文章目录
Spark-SQL优化
前两篇文章Spark-SQL解析和Spark-SQL绑定讲到了Spark-SQL通过Antlr4生成未解析的LogicalPlan。然后通过Catalog来绑定UnresolvedRelation和UnresolvedAttribute,生成解析后的LogicalPlan。本篇文章主要讲如何将解析后的逻辑计划按照写好的规则进行优化,能够指导编译器选择效率最高的执行计划。
传统数据库(例如Oracle)的优化器有两种:基于规则的优化器(Rule-Based Optimization,RBO)和基于代价的优化器(Cost-Based Optimization,CBO)
RBO使用的规则是根据经验形成的,只要按照这个规则去写SQL语句,无论数据表中的内容怎样、数据分布如何,都不会影响到执行计划。
CBO是根据实际数据分布和组织情况,评估每个计划的执行代价,从而选择代价最小的执行计划。

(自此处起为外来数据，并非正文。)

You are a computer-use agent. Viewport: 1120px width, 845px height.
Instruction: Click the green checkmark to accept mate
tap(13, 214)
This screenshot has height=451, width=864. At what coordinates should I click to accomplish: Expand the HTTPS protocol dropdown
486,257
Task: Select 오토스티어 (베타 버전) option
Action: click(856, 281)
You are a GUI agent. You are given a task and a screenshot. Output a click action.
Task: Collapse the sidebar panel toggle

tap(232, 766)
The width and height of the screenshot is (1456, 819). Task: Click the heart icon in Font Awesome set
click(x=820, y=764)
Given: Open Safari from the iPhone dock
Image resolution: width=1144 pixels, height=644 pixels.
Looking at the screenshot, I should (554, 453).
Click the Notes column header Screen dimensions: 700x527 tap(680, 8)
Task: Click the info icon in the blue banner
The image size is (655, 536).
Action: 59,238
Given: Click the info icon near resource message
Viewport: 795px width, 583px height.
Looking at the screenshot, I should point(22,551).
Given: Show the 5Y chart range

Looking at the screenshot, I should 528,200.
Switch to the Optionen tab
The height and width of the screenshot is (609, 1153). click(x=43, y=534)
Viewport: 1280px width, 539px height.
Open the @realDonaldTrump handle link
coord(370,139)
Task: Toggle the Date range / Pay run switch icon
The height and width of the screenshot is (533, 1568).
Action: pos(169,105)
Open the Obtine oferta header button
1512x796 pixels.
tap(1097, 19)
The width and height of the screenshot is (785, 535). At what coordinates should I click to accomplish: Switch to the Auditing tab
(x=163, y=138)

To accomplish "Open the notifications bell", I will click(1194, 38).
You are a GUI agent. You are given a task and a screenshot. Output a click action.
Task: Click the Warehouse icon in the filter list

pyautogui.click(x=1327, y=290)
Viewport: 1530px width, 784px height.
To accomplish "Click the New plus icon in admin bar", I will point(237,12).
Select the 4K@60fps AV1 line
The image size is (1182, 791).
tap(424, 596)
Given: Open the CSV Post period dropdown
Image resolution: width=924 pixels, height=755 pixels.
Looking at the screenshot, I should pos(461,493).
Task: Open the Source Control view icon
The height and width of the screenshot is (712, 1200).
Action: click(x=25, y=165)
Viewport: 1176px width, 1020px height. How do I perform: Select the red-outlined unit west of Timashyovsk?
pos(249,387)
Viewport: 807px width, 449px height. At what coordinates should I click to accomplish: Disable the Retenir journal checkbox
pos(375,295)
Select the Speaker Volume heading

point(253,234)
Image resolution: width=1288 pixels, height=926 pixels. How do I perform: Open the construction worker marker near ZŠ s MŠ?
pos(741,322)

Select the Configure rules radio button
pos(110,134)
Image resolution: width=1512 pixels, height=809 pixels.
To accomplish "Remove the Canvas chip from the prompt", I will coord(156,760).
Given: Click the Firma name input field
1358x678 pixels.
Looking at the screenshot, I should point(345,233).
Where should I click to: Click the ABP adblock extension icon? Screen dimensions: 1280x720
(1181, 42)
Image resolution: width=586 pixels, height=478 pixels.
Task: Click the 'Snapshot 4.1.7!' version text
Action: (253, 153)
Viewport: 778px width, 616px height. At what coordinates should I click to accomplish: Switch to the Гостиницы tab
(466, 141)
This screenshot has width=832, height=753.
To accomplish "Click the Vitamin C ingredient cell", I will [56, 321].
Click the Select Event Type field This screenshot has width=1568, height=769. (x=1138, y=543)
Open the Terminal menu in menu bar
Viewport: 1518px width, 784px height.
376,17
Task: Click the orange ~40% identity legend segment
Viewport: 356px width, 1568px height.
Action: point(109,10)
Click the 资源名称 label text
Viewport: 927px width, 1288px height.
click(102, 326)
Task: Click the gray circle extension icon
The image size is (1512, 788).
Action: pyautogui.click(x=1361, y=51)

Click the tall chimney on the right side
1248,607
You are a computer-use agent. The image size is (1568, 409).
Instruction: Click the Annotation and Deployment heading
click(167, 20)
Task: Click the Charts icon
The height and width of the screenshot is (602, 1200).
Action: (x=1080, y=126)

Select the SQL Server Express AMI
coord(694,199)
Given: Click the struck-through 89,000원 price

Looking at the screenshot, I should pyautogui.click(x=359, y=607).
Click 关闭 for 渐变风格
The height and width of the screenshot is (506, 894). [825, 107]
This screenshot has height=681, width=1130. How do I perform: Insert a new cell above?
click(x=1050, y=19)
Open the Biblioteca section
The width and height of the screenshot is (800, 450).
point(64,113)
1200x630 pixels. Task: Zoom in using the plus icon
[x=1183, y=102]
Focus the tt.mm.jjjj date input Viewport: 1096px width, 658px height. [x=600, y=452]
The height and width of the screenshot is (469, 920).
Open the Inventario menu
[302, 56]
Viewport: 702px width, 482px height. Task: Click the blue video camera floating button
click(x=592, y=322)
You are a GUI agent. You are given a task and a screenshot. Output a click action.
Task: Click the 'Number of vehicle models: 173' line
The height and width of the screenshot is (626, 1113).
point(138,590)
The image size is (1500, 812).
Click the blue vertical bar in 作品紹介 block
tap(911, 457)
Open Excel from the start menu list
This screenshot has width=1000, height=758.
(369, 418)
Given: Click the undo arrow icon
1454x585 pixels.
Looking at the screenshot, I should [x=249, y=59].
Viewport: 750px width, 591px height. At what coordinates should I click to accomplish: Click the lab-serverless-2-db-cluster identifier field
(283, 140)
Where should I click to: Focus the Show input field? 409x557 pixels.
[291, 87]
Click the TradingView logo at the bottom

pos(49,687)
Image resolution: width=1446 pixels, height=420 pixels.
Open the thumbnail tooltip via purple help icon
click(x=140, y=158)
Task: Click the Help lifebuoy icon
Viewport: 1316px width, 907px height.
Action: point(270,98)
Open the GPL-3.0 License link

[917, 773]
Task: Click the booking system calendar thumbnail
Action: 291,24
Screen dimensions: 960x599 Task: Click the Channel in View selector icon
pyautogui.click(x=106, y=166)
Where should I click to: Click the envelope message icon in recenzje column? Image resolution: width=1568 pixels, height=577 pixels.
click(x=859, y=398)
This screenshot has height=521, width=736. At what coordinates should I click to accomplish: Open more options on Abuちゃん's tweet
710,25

目前Spark的优化器都是基于RBO的,已经有数十条优化规则,例如谓词下推、常量折叠、投影裁剪等,这些规则是有效的,但是它对数据是不敏感的。导致的一个问题就是数据表中数据分布发生变化时,RBO是不感知的,基于RBO生成的执行计划不能确保是最优的。而CBO的重要作用就是能够根据实际数据分布估算出SQL语句,生成一组可能被使用的执行计划中代价最小的执行计划,从而提升性能。目前CBO主要的优化点是Join算法选择。举个简单例子,当两个表做Join操作,如果其中一张原本很大的表经过Filter操作之后结果集小于BroadCast的阈值,在没有CBO情况下是无法感知大表过滤后变小的情况,采用的是SortMergeJoin算法,涉及到大量Shuffle操作,很耗费性能;在有CBO的情况下是可以感知到结果集的变化,采用的是BroadcastHashJoin算法,会将过滤后的小表BroadCast到每个节点,转变为非Shuffle操作,从而大大提高性能。
优化(Optimizer)
和Analyzer类似,Optimizer也是继承自RuleExecutor[LogicalPlan],所有和前一篇的套路是一样的,在batches中定义好优化规则,然后通过RuleExecutor的execute(plan: TreeType)方法来顺序执行规则。Optimizer还有一个子类SparkOptimizer,SparkOptimizer里面定义了四个规则加一个外部规则,可支持用户自己扩展规则。
Optimizer的defaultBatches
def defaultBatches: Seq[Batch] = {
val operatorOptimizationRuleSet =
Seq(
// Operator push down
PushProjectionThroughUnion,
ReorderJoin,
EliminateOuterJoin,
...,
// Operator combine
CollapseRepartition,
CollapseProject,
CollapseWindow,
...)
val operatorOptimizationBatch: Seq[Batch] = {
val rulesWithoutInferFiltersFromConstraints =
operatorOptimizationRuleSet.filterNot(_ == InferFiltersFromConstraints)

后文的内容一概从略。